Repeat, word for word, everything in the listing from the line containing "Toggle Show values for settings" down to the line containing "[x=51, y=324]", including both of those lines.

-- START --

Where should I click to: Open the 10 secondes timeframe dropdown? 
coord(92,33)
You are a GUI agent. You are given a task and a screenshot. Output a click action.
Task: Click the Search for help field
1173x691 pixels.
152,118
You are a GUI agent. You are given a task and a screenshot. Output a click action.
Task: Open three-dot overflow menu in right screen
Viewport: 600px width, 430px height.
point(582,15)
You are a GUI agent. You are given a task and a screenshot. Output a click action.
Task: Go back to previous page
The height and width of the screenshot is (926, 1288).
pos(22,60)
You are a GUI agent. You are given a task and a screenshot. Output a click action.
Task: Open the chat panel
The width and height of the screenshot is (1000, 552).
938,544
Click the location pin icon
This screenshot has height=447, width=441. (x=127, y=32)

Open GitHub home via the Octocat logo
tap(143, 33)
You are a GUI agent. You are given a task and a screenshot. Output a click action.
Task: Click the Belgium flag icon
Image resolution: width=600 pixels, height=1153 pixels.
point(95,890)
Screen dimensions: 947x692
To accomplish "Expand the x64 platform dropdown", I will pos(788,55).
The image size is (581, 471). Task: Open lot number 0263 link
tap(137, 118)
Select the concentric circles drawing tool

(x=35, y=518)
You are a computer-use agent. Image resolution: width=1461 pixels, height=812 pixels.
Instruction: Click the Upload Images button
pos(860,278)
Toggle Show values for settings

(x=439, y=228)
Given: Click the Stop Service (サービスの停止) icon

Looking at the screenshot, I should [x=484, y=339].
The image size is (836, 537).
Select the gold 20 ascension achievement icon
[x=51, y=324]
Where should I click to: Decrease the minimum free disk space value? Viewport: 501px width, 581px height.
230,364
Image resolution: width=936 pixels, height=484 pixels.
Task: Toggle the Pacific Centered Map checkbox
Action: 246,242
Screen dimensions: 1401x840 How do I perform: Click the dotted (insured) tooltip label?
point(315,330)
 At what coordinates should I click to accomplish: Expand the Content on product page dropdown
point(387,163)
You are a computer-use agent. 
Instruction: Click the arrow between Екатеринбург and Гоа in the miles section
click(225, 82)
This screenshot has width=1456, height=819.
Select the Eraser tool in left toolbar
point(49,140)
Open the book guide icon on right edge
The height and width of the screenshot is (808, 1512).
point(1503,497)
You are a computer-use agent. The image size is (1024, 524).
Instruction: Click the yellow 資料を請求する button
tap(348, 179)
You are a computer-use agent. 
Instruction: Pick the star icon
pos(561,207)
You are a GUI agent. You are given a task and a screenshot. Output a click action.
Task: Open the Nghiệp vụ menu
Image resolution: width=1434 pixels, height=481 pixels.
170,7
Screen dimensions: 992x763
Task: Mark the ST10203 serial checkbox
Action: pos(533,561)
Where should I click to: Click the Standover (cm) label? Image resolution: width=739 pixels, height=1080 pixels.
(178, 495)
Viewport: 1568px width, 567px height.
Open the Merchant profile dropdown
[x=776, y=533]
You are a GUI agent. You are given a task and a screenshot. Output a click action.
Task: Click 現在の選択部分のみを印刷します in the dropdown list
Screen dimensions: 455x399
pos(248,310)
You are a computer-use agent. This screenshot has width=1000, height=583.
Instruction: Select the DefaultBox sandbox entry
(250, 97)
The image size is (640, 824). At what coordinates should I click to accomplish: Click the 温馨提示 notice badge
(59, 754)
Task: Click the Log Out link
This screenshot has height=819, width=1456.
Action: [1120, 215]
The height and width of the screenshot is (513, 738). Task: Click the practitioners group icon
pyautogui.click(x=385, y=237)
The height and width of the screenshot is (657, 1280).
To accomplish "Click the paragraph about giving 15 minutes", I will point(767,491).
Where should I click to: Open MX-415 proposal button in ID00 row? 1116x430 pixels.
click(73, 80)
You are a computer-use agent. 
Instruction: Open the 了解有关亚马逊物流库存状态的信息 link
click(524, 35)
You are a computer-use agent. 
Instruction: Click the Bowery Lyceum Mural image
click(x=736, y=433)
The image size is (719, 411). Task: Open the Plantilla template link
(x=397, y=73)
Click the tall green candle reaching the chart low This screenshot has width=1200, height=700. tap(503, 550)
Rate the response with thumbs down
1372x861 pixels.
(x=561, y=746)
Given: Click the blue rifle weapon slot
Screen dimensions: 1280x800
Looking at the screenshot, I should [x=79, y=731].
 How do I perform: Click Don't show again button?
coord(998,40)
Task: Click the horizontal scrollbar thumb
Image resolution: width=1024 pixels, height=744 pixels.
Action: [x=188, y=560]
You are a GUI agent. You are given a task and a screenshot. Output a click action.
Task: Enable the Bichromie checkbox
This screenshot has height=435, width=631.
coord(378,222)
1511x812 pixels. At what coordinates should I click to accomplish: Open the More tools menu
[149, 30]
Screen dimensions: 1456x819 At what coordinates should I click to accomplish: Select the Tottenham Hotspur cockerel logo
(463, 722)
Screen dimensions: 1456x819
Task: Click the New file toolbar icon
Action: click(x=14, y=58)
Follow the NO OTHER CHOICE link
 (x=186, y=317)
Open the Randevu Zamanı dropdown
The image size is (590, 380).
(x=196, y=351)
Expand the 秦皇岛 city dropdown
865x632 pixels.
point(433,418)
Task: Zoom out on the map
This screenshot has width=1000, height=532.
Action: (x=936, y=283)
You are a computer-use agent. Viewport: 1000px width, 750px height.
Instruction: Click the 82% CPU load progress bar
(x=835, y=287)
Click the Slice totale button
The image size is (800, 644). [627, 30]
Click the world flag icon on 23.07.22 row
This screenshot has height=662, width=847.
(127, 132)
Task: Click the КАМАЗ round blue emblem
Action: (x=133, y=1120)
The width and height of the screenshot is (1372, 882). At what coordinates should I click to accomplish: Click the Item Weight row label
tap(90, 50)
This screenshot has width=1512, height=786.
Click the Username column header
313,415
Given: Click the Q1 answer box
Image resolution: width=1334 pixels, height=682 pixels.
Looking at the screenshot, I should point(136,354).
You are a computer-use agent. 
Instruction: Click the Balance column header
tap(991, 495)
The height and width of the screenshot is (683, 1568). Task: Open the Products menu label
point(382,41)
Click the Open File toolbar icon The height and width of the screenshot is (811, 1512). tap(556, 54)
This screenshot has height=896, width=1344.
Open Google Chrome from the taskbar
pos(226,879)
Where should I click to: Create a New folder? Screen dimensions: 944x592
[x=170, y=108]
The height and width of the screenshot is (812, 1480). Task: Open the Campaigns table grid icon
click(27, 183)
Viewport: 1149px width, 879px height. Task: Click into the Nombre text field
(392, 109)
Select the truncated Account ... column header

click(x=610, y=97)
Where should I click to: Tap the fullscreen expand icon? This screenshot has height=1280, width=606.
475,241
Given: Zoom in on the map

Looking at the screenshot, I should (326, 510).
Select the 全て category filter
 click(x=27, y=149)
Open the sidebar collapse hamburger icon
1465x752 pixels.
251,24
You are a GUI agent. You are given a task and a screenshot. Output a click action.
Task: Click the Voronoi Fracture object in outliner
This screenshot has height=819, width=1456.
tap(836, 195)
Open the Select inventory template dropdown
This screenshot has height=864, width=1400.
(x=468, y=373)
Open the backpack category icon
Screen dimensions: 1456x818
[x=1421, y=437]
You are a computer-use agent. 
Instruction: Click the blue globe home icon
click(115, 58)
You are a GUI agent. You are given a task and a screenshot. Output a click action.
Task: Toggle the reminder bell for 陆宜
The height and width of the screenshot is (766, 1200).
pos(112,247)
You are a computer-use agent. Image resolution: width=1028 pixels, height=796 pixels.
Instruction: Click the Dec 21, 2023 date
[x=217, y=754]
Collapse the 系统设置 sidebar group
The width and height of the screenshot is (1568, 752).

-- END --

■ **Complete response**
Toggle Show values for settings

(x=439, y=228)
Given: Click the Stop Service (サービスの停止) icon

Looking at the screenshot, I should [x=484, y=339].
The image size is (836, 537).
Select the gold 20 ascension achievement icon
[x=51, y=324]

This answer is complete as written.